Problem to work on – Answer with one number: the count of lines in the listing below that hold the word "avatar".

Material provided –

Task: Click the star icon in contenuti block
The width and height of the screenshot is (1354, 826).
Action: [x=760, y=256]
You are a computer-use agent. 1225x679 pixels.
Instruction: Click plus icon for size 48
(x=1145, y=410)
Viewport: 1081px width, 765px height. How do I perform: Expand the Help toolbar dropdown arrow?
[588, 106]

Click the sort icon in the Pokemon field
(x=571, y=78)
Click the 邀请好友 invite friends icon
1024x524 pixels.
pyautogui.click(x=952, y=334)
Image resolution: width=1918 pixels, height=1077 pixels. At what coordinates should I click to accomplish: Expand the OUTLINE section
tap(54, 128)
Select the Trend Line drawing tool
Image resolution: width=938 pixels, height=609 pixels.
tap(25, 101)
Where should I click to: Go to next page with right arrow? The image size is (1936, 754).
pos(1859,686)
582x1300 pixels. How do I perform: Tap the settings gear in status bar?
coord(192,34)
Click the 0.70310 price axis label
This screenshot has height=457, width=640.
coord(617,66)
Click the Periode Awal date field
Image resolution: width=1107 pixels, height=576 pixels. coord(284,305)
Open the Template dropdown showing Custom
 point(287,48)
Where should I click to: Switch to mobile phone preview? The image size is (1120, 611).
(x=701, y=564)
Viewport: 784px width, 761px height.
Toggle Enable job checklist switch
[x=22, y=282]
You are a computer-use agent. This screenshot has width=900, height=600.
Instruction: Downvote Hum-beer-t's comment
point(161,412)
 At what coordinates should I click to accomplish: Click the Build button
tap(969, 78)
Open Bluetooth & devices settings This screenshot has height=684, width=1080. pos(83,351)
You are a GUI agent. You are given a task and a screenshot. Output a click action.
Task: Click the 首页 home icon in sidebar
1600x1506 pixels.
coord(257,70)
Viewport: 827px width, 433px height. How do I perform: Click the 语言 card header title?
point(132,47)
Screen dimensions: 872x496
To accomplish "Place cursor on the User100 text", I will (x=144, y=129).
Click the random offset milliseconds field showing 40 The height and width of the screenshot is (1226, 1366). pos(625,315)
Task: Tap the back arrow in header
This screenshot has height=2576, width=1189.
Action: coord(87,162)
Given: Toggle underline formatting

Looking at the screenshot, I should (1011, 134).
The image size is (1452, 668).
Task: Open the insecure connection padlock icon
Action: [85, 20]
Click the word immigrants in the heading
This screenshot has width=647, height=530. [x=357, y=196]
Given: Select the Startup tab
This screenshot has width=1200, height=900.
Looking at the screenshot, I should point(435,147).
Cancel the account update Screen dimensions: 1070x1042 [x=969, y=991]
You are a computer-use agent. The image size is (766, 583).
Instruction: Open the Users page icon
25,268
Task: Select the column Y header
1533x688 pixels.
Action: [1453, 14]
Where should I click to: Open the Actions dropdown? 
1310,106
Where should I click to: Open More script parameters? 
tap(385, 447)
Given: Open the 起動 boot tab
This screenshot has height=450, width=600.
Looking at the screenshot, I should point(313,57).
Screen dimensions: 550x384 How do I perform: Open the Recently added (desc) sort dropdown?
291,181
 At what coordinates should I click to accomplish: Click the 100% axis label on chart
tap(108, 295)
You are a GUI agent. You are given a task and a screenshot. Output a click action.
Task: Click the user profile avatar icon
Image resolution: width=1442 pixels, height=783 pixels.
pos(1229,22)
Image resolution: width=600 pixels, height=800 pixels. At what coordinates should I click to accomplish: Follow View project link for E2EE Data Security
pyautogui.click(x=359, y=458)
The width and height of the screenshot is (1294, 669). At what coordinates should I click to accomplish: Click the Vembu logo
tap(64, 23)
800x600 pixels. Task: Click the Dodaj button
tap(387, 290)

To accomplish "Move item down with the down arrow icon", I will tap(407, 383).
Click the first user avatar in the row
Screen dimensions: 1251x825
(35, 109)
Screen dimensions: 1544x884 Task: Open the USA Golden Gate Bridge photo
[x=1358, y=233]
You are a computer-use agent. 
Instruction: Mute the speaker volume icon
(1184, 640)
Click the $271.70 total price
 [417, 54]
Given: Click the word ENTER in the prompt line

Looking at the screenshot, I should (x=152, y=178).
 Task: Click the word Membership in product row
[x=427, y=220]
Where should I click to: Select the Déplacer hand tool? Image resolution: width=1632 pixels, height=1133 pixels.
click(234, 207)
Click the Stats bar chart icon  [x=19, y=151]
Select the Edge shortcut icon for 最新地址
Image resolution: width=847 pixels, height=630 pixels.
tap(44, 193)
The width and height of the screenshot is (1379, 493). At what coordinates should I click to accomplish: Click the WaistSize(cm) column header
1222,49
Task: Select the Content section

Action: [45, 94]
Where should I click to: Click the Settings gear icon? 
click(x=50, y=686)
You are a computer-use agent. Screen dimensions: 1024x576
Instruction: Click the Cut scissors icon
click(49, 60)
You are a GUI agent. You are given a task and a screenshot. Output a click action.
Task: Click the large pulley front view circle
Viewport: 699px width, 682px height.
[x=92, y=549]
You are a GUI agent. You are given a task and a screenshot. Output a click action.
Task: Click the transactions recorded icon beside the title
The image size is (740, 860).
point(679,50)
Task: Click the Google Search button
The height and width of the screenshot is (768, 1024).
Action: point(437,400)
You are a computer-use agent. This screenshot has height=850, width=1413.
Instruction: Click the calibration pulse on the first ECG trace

Task solution – 2